Aim of the exercise –
Please restate, word for word, each line from the one containing "Choose Flip in" through the end of the entries below.

Supplied entries –
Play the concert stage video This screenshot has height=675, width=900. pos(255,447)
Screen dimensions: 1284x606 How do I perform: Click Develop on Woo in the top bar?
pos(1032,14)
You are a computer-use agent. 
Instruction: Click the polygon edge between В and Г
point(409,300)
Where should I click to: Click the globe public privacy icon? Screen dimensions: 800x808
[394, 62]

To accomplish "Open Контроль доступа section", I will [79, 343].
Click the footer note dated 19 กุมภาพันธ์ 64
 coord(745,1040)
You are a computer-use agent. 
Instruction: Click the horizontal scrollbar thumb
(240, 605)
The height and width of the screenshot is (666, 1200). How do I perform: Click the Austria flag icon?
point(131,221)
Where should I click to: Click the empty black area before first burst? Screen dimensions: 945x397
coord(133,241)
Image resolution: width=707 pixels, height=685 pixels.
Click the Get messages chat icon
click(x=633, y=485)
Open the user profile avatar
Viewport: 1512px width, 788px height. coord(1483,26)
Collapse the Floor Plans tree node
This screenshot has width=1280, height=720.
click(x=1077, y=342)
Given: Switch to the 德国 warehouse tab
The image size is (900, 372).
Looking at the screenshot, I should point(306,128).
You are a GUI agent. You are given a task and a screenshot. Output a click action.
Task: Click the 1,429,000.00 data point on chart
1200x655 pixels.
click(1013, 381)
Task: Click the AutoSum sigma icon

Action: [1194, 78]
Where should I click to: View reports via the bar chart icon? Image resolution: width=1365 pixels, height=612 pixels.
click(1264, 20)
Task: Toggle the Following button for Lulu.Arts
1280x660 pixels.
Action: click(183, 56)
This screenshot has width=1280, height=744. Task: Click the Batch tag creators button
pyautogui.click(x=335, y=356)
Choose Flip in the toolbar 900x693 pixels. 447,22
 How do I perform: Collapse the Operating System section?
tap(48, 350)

Result of the exercise –
Choose Flip in the toolbar 900x693 pixels. 447,22
 How do I perform: Collapse the Operating System section?
tap(48, 350)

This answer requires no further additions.